Di antaranya adalah Anas bin Nadhar, Abdullah bin Jamuh, Amr bin Jamuh, Sa’d bin Rabi, dan dikalangan shahabiyah adalah Sumaira beserta anak-anaknya. Semangat para sahabat sangat berkobar-kobar dan berharap pasukan Muslim maju ke medan perang.

Sejatinya, menurut Gulen, saran Rasulullah menerapkan strategi defesif itu agar kaum kafir Quraisy terkejut mendapati taktik yang digunakan berbeda dengan perang Badar. Strategi perang defensif itu akan membuat pasukan Muslim bertahan di Madinah dengan berlindung di dalam benteng-benteng yang dibangun.

Bila ternyata pasukan Quraisy nekat memasuki kota Madinah, maka pasukan Muslim akan menghadapi dengan menggunakan taktik perang kota. “Rasulullah tahu persis setelah menderita kekalahan dalam perang Badar, pasukan Quraisy pasti telah menyiapkan strategi untuk bertempur secara frontal di medan perang terbuka. Itulah sebabnya, jika kali ini pasukan muslim bertahan di Madinah dan menerapkan strategi perang defensif, pasti pasukan Quraisy tidak akan mampu bertahan lama mengepung Madinah dan mereka pasti tidak akan mendapatkan apa-apa,” jelas Gulen.

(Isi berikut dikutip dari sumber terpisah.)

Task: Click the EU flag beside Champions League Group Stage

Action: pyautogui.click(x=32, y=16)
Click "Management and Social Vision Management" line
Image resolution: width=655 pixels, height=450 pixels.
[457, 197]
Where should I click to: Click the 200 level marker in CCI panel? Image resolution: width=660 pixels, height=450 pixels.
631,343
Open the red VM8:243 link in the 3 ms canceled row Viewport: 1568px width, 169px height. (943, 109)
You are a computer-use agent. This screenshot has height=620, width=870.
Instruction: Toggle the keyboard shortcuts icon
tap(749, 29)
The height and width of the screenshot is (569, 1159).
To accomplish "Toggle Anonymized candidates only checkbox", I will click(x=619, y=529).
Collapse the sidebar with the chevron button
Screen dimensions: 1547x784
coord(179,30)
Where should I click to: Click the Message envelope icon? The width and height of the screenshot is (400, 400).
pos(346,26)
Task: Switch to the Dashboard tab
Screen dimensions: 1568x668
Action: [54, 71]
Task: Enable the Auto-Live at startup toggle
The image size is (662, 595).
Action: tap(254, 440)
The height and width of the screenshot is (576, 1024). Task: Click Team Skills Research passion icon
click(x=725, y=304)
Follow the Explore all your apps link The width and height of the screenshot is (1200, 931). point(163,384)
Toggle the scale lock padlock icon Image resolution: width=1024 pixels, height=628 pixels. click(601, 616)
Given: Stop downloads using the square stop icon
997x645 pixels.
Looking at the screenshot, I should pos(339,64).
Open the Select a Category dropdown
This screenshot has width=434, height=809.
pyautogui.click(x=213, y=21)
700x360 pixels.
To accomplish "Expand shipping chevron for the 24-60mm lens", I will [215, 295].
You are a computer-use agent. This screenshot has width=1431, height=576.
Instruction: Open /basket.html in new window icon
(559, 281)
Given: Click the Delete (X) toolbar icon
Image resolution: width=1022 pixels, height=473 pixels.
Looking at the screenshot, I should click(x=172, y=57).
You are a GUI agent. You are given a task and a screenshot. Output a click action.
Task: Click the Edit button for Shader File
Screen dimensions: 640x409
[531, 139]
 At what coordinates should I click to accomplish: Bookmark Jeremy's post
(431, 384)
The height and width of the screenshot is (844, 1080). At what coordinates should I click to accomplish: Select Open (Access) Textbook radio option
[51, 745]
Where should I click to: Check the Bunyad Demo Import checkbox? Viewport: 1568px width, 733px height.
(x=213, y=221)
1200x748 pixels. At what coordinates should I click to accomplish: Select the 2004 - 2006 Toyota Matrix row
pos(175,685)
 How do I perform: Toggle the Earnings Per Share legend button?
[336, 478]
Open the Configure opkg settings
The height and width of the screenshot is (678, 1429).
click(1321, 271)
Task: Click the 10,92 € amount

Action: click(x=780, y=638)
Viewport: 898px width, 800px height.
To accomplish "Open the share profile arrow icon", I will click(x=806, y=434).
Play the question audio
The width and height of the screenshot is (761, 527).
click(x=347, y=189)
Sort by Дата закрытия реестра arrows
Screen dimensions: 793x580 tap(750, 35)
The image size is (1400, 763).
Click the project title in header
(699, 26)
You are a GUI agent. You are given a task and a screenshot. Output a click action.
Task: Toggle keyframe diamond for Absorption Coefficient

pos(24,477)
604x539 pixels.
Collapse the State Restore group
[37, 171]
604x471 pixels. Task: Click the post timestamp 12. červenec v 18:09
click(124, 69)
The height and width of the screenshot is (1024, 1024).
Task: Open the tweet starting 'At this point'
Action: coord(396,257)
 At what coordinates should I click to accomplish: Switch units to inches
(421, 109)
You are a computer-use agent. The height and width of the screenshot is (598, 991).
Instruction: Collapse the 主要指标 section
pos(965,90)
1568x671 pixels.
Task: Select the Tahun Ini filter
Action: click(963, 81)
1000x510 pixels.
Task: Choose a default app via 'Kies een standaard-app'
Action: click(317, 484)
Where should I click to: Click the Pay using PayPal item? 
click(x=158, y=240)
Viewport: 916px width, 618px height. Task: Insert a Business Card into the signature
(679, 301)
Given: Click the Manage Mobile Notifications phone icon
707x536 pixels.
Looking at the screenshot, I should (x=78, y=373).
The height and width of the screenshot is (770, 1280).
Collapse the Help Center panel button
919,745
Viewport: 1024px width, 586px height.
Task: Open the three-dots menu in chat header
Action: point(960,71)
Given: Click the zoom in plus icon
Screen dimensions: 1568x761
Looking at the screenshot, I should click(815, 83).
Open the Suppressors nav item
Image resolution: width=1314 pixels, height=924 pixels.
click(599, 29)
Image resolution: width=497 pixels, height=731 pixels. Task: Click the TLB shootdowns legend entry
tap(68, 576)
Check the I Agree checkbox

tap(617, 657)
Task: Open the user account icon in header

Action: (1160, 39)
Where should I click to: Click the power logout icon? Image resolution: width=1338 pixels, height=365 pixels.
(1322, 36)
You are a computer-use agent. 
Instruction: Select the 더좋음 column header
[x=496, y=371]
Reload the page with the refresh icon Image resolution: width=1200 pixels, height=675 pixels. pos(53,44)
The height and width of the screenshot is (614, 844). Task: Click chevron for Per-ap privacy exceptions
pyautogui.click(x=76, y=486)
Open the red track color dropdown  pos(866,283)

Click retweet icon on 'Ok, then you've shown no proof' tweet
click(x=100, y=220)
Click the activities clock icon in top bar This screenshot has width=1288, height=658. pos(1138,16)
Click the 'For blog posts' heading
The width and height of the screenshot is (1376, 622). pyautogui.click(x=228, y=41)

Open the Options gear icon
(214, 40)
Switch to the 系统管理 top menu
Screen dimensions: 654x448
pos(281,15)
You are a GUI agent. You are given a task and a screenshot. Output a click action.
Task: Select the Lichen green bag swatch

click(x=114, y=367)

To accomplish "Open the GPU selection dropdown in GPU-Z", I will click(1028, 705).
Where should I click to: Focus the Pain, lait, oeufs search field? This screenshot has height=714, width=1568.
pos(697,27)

Hingga akhirnya setelah mendengar banyak permintaan agar pasukan Muslim maju ke medan laga, Rasulullah pun masuk ke dalam kediamannya untuk mengenakan baju besi dan mengambil pedang. Melihat Rasulullah muncul dengan baju perang, para sahabat pun merasa menyesal karena telah menekan agar menerapkan perang terbuka.

Untuk menebus penyesalan, para sahabat pun menyarankan agar Rasulullah tetap di Madinah sedang para sahabat maju ke medan perang. Tetapi hal itu ditolak Rasulullah.

Rasulullah menganggap keputusan yang sudah diambil pantang untuk ditarik kembali. Rasulullah bersabda: Tidaklah layak bagi seorang nabi yang sudah mengenakan baju zirahnya untuk melepaskannya sebelum Allah menetapkan ketetapan-Nya.

“Pada saat itu Rasulullah memang lebih menginginkan penerapan strategi bertahan di Madinah. Tapi ketika suara yang mendukung perang terbuka ternyata lebih keras terdengar dalam musyawarah, maka beliau pun memutuskan mengambil keputusan berdasarkan suara yang terkuat itu. Di saat keputusan sudah diambil, Rasulullah tentu tidak menarik kembali walau seberat apa pun risikonya. Sungguh seandainya keputusan itu harus meminta korban 70 ribu prajurit dan bukan tujuh puluh prajurit, pastilah Rasulullah tidak akan ragu tetap menerapkan keputusan tersebut. Perang Badar memang telah membuahkan kemenangan yang sempurna, sementara perang Uhud juga adalah sebuah kemenangan meski dalam skala yang lebih kecil,” jelas Gulen.